§ What the task asks:
Work out how many lines below contain "computer", then write only that number.
##### Extracted material #####
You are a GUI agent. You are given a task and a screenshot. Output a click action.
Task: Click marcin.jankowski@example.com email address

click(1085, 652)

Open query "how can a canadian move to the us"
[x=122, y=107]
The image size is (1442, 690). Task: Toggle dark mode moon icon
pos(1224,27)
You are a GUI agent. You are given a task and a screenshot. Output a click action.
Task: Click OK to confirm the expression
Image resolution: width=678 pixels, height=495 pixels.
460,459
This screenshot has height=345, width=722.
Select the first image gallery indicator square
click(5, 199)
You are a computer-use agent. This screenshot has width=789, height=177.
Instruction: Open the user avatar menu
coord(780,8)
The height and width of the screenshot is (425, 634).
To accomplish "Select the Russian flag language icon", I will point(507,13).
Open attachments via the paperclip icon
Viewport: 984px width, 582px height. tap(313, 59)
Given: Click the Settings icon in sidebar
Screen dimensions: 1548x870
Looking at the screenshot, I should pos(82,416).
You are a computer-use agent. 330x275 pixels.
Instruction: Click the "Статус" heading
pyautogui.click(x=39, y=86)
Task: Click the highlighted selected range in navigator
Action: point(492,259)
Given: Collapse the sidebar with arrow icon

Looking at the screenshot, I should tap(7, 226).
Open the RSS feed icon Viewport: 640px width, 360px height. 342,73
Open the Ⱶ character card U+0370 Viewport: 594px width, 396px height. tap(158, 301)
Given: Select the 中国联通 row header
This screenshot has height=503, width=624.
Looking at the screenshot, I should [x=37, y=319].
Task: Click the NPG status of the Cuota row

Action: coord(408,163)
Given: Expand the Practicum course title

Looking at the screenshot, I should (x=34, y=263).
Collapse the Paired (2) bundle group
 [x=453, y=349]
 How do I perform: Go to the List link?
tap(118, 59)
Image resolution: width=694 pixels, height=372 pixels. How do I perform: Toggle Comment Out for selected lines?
#####
§ Solution:
2